It was the age of zeroes, the epoch of naughts, an era when we started
with something and added just about nothing.

At least that's what stock market commentators have been gravely telling
us for at least a year. The 2000s, they argue, was a lost decade. And at
first glance, they appear to have gotten it exactly right.

If you invested $100,000 on Jan. 1, 2000, in the Vanguard index fund
that tracks the Standard & Poor's 500, you would have ended up with
$89,072 by mid-December of 2009. Adjust that for inflation by putting it
in January 2000 dollars and you're left with $69,114.
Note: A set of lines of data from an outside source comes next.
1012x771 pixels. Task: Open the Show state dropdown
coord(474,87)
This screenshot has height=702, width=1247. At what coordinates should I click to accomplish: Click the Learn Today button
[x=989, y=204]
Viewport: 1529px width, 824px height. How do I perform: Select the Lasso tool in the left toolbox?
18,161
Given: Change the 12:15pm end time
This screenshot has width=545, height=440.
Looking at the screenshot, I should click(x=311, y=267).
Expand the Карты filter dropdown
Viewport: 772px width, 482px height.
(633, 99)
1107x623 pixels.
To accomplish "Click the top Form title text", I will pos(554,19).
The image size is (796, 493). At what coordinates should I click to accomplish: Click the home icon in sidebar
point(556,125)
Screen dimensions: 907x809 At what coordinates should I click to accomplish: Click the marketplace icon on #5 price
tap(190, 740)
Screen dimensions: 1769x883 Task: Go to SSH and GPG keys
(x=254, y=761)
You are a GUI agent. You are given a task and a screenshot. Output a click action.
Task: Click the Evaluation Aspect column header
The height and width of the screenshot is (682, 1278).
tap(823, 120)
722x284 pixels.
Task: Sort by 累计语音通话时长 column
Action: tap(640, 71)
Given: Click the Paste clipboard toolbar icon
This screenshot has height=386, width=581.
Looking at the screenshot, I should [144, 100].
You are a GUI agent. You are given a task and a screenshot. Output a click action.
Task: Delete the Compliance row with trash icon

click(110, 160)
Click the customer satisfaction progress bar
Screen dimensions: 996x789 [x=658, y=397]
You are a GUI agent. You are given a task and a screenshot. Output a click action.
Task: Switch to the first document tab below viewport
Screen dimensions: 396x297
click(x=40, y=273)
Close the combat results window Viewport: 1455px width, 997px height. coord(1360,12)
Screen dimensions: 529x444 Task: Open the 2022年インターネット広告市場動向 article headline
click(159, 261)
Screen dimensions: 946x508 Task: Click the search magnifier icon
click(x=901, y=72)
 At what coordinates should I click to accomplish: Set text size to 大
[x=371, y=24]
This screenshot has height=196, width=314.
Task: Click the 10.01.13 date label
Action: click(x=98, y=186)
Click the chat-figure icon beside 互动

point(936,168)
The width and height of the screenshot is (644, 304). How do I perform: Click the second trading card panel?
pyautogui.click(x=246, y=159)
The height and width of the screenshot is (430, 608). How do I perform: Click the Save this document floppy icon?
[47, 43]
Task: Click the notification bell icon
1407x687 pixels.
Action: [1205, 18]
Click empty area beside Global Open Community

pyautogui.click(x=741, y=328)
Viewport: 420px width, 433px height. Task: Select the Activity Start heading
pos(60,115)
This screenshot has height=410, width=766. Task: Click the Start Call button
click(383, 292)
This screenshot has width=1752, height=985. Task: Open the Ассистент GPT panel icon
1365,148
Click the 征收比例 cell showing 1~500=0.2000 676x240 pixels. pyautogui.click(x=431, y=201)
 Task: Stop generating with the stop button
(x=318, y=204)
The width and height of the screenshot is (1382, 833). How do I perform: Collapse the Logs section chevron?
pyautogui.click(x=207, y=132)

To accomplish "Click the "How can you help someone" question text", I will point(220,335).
But that is not how most real people invest. They don't pour everything
they have into just one type of asset and then add nothing to it for 10
years. Instead, they buy stocks of all sorts, and bonds and perhaps
other things, too. And many millions of them dutifully add more money
regularly, usually into a retirement account that they won't touch for
longer than a decade.

For those people, it was not a lost decade at all. Even those who
started with a low six-figure balance could have doubled their total
savings in the last 10 years.

How? Consider a few decade-long scenarios that I asked Vanguard to run
using its low-cost index mutual funds. In each, we assumed that the
money was in a tax-deferred account and that the account owner
reinvested any dividends.

First of all, even people who put all of their money in stocks rarely
invest only in the big American names that make up the S.& P. 500.

So say you put $50,000 in the much broader Vanguard Total Stock Market
Index Fund at the beginning of the decade. Then, for exposure to
equities outside the United States, you put another $50,000 into
Vanguard's Total International Stock Index Fund.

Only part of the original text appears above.